• **TASK DESCRIPTION**: Transcribe all of the entries, matching each one exactly.
——
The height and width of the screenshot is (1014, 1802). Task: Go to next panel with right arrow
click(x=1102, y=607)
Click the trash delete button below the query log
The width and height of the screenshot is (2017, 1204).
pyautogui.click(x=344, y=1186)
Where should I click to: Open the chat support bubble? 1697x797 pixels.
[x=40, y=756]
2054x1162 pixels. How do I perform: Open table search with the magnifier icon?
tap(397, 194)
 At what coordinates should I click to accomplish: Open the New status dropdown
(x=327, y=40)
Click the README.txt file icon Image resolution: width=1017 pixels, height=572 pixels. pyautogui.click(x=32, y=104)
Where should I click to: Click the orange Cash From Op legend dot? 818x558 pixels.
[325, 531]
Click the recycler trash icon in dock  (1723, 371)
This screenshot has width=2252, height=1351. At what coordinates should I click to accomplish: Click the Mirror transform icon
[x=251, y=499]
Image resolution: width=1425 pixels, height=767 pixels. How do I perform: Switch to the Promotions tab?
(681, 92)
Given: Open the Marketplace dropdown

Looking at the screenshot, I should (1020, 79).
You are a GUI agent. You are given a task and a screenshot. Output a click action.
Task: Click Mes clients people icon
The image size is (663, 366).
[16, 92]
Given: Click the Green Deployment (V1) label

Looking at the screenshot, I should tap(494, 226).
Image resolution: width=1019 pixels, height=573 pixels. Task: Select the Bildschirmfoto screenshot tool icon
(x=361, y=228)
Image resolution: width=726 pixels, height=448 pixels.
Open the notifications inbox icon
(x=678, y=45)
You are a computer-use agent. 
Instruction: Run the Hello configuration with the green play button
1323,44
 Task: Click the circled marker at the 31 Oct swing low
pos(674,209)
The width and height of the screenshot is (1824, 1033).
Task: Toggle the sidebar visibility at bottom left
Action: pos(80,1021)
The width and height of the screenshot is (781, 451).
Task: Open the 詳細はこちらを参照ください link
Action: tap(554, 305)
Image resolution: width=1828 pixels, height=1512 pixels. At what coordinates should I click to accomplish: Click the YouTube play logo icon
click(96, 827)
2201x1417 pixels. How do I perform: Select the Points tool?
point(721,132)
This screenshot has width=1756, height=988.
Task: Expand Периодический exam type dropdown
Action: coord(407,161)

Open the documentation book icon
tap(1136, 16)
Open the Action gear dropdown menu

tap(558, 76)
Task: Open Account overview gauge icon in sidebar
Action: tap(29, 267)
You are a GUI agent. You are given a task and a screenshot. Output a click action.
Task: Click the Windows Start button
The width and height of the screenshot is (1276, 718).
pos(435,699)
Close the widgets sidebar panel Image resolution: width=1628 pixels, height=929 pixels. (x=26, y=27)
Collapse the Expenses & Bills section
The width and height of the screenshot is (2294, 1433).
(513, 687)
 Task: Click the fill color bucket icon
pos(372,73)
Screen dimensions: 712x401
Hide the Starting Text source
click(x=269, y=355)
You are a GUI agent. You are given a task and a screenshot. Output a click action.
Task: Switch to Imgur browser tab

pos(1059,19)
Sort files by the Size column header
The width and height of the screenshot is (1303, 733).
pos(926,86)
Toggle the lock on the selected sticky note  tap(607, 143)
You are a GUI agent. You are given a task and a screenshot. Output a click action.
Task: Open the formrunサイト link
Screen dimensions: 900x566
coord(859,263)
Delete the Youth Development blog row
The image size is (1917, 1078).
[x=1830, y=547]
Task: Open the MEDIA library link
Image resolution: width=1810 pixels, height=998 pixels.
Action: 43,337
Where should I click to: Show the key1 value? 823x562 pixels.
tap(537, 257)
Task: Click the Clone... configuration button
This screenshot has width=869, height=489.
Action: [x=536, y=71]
——
• **RESPONSE**:
The height and width of the screenshot is (1014, 1802). Task: Go to next panel with right arrow
click(x=1102, y=607)
Click the trash delete button below the query log
The width and height of the screenshot is (2017, 1204).
pyautogui.click(x=344, y=1186)
Where should I click to: Open the chat support bubble? 1697x797 pixels.
[x=40, y=756]
2054x1162 pixels. How do I perform: Open table search with the magnifier icon?
tap(397, 194)
 At what coordinates should I click to accomplish: Open the New status dropdown
(x=327, y=40)
Click the README.txt file icon Image resolution: width=1017 pixels, height=572 pixels. pyautogui.click(x=32, y=104)
Where should I click to: Click the orange Cash From Op legend dot? 818x558 pixels.
[325, 531]
Click the recycler trash icon in dock  (1723, 371)
This screenshot has width=2252, height=1351. At what coordinates should I click to accomplish: Click the Mirror transform icon
[x=251, y=499]
Image resolution: width=1425 pixels, height=767 pixels. How do I perform: Switch to the Promotions tab?
(681, 92)
Given: Open the Marketplace dropdown

Looking at the screenshot, I should (1020, 79).
You are a GUI agent. You are given a task and a screenshot. Output a click action.
Task: Click Mes clients people icon
The image size is (663, 366).
[16, 92]
Given: Click the Green Deployment (V1) label

Looking at the screenshot, I should tap(494, 226).
Image resolution: width=1019 pixels, height=573 pixels. Task: Select the Bildschirmfoto screenshot tool icon
(x=361, y=228)
Image resolution: width=726 pixels, height=448 pixels.
Open the notifications inbox icon
(x=678, y=45)
You are a computer-use agent. 
Instruction: Run the Hello configuration with the green play button
1323,44
 Task: Click the circled marker at the 31 Oct swing low
pos(674,209)
The width and height of the screenshot is (1824, 1033).
Task: Toggle the sidebar visibility at bottom left
Action: pos(80,1021)
The width and height of the screenshot is (781, 451).
Task: Open the 詳細はこちらを参照ください link
Action: tap(554, 305)
Image resolution: width=1828 pixels, height=1512 pixels. At what coordinates should I click to accomplish: Click the YouTube play logo icon
click(96, 827)
2201x1417 pixels. How do I perform: Select the Points tool?
point(721,132)
This screenshot has width=1756, height=988.
Task: Expand Периодический exam type dropdown
Action: coord(407,161)

Open the documentation book icon
tap(1136, 16)
Open the Action gear dropdown menu

tap(558, 76)
Task: Open Account overview gauge icon in sidebar
Action: tap(29, 267)
You are a GUI agent. You are given a task and a screenshot. Output a click action.
Task: Click the Windows Start button
The width and height of the screenshot is (1276, 718).
pos(435,699)
Close the widgets sidebar panel Image resolution: width=1628 pixels, height=929 pixels. (x=26, y=27)
Collapse the Expenses & Bills section
The width and height of the screenshot is (2294, 1433).
(513, 687)
 Task: Click the fill color bucket icon
pos(372,73)
Screen dimensions: 712x401
Hide the Starting Text source
click(x=269, y=355)
You are a GUI agent. You are given a task and a screenshot. Output a click action.
Task: Switch to Imgur browser tab

pos(1059,19)
Sort files by the Size column header
The width and height of the screenshot is (1303, 733).
pos(926,86)
Toggle the lock on the selected sticky note  tap(607, 143)
You are a GUI agent. You are given a task and a screenshot. Output a click action.
Task: Open the formrunサイト link
Screen dimensions: 900x566
coord(859,263)
Delete the Youth Development blog row
The image size is (1917, 1078).
[x=1830, y=547]
Task: Open the MEDIA library link
Image resolution: width=1810 pixels, height=998 pixels.
Action: 43,337
Where should I click to: Show the key1 value? 823x562 pixels.
tap(537, 257)
Task: Click the Clone... configuration button
This screenshot has width=869, height=489.
Action: [x=536, y=71]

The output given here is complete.